Top of Material for this exercise

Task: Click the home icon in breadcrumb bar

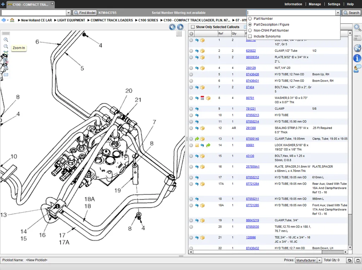Action: 12,20
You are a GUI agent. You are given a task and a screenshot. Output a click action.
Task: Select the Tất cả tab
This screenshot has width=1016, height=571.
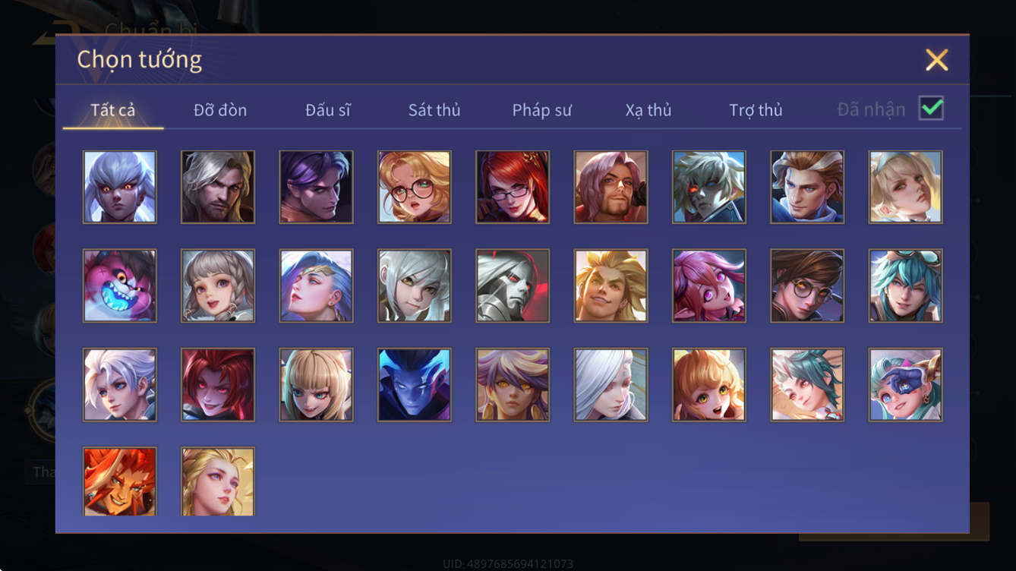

Bottom of Material for this exercise

Task prompt
Leaving every picture out, output the data exactly as it stands.

Response for this exercise
Task: Click the home icon in breadcrumb bar

Action: 12,20
You are a GUI agent. You are given a task and a screenshot. Output a click action.
Task: Select the Tất cả tab
This screenshot has width=1016, height=571.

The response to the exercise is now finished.